[Data — start]

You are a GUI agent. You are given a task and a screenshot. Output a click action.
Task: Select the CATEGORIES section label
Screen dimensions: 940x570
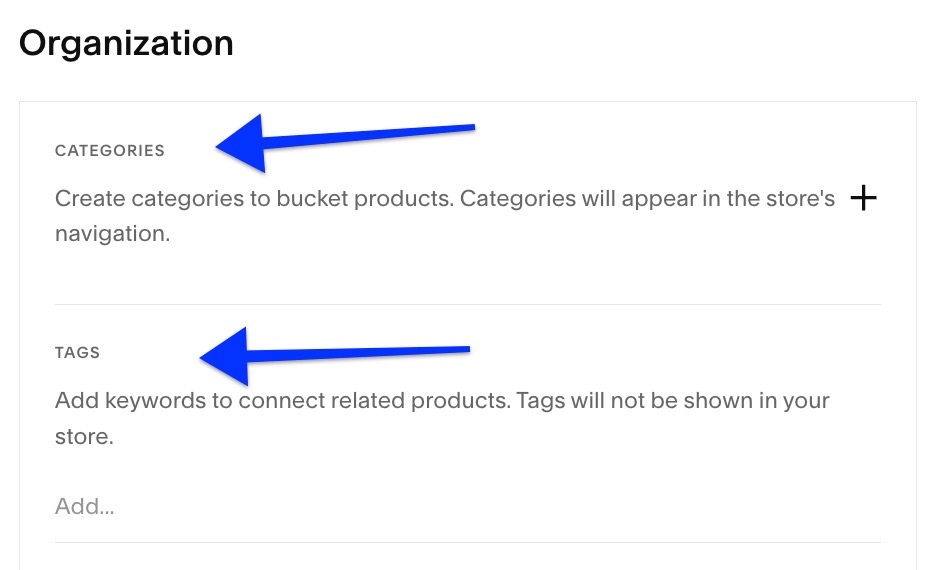coord(110,151)
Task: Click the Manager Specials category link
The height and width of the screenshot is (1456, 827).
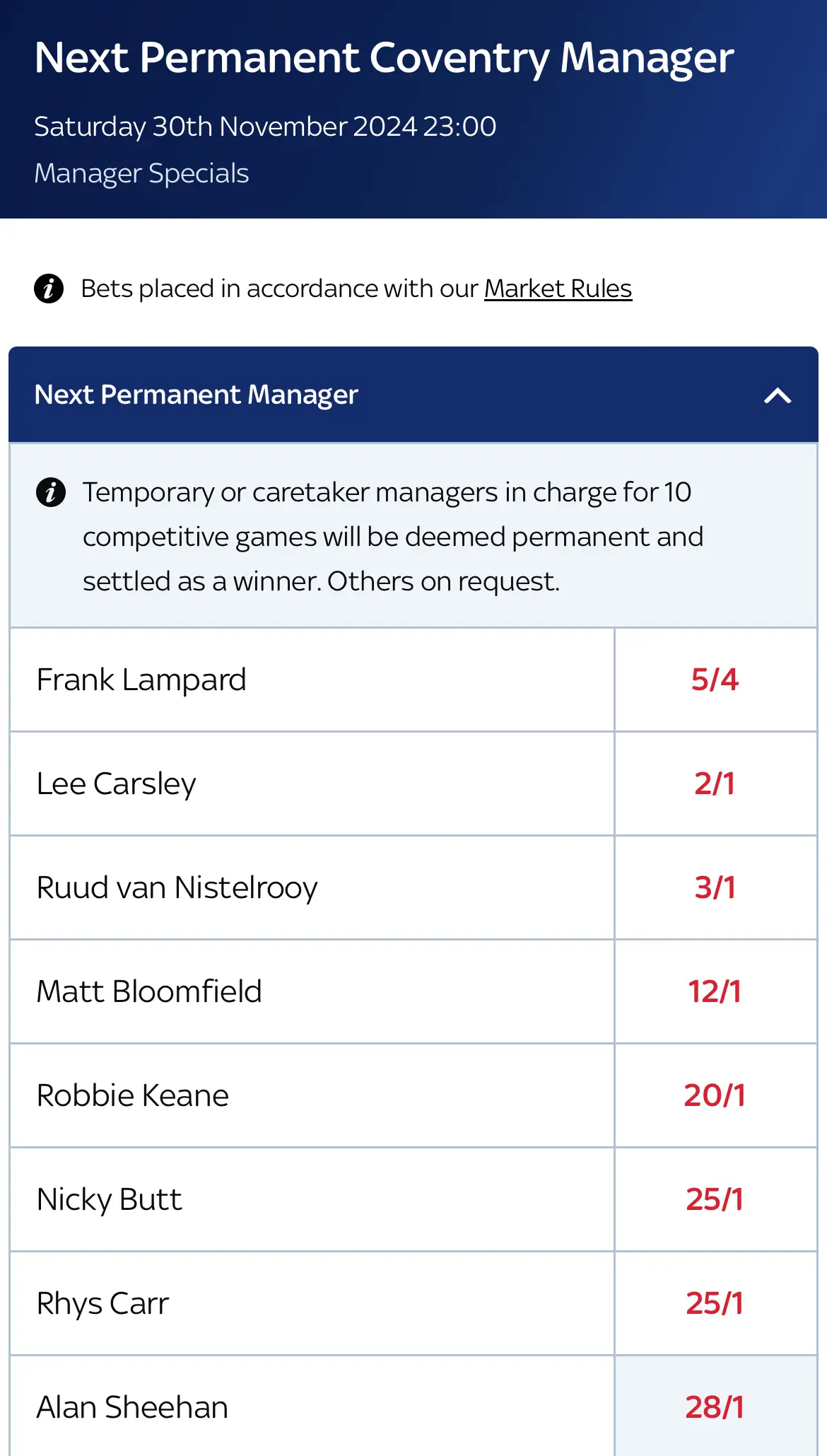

[Data — finish]

■ The problem: Exact repeat, pictures omitted: give every line from the top of the records down to and including the line with "Task: Click the".

■ Exercise solution:
You are a GUI agent. You are given a task and a screenshot. Output a click action.
Task: Select the CATEGORIES section label
Screen dimensions: 940x570
coord(110,151)
Task: Click the Manager Specials category link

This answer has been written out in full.